Task prompt: Set out exactly every line of the entries below, starting at the line that holds "Open Lisa's profile via her name" and stopping after the line that holds "Task: Copy the site URL icon".

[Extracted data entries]
........

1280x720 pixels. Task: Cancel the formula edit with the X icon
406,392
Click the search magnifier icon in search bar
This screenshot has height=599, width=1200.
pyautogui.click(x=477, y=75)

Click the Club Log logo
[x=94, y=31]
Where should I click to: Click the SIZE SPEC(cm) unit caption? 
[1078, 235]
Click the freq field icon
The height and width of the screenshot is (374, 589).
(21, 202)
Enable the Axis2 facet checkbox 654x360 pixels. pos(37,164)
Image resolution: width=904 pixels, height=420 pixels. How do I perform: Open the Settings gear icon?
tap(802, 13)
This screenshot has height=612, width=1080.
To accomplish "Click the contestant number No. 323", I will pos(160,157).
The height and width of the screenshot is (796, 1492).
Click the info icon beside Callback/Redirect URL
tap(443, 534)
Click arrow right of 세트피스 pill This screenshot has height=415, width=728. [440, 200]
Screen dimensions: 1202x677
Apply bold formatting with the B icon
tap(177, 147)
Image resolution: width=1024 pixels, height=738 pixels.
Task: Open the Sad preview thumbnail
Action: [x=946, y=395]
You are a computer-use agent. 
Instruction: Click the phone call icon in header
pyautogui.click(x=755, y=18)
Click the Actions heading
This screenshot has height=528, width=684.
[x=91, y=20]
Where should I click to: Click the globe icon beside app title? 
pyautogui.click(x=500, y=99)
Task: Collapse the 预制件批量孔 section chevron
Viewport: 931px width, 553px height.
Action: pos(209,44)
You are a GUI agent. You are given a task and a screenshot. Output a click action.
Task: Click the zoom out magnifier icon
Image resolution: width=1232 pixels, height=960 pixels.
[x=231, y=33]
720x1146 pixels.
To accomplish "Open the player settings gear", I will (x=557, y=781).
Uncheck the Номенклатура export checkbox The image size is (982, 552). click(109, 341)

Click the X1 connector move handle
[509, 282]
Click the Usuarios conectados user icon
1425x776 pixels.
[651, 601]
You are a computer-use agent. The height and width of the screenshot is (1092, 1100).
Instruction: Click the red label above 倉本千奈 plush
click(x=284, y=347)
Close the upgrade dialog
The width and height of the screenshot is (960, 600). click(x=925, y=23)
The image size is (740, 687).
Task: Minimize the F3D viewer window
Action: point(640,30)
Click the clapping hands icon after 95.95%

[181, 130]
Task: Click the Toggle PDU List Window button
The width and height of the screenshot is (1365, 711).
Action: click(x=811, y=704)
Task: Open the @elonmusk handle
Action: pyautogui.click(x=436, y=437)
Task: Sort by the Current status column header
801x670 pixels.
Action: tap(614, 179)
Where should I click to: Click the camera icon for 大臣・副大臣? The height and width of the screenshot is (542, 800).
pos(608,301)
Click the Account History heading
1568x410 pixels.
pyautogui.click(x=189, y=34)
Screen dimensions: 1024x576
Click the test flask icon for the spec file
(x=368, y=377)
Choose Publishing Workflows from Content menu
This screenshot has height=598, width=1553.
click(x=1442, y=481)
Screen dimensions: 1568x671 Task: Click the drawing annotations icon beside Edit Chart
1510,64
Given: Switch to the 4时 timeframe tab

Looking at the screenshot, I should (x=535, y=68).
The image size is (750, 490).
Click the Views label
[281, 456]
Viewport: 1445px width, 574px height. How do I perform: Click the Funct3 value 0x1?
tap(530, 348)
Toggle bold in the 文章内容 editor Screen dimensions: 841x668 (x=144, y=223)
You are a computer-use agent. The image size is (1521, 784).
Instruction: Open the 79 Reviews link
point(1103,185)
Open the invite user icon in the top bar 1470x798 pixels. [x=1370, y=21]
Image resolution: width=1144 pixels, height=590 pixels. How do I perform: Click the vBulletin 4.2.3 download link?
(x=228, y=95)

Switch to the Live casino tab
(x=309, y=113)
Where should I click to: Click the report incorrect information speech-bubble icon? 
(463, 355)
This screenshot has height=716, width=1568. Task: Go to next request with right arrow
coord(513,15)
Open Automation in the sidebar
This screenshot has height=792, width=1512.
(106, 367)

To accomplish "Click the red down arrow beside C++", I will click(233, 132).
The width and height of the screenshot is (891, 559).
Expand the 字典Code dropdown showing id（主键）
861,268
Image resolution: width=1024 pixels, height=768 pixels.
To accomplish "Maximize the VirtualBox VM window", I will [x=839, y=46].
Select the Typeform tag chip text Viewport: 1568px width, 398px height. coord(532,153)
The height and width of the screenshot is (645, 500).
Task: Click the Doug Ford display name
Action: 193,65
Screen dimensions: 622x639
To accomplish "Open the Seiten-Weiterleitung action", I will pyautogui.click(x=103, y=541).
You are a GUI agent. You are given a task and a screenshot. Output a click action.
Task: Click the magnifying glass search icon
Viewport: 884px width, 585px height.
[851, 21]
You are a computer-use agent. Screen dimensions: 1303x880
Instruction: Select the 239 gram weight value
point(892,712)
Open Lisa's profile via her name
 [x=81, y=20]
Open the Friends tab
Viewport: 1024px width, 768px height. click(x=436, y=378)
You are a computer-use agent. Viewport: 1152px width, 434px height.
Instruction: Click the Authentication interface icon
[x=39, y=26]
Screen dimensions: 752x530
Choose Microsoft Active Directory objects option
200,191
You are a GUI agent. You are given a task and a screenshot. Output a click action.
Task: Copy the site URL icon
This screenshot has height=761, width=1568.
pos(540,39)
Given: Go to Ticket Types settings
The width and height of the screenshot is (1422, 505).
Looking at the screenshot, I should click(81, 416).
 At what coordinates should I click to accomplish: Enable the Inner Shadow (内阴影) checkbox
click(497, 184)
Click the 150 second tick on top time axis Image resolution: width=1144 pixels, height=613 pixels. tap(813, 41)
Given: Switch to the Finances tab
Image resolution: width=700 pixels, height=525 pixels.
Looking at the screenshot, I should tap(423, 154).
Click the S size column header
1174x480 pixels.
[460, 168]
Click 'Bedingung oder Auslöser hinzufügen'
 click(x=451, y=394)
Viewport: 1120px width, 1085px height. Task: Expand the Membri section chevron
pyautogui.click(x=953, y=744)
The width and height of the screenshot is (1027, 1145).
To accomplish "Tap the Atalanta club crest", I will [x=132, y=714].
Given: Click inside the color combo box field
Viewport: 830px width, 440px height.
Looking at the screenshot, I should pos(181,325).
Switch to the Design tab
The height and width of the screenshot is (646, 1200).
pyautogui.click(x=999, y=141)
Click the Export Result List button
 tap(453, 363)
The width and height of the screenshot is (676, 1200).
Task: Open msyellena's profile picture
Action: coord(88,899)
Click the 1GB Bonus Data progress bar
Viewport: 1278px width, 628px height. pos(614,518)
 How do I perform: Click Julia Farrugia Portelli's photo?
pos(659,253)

........

Response:
Open Lisa's profile via her name
 [x=81, y=20]
Open the Friends tab
Viewport: 1024px width, 768px height. click(x=436, y=378)
You are a computer-use agent. Viewport: 1152px width, 434px height.
Instruction: Click the Authentication interface icon
[x=39, y=26]
Screen dimensions: 752x530
Choose Microsoft Active Directory objects option
200,191
You are a GUI agent. You are given a task and a screenshot. Output a click action.
Task: Copy the site URL icon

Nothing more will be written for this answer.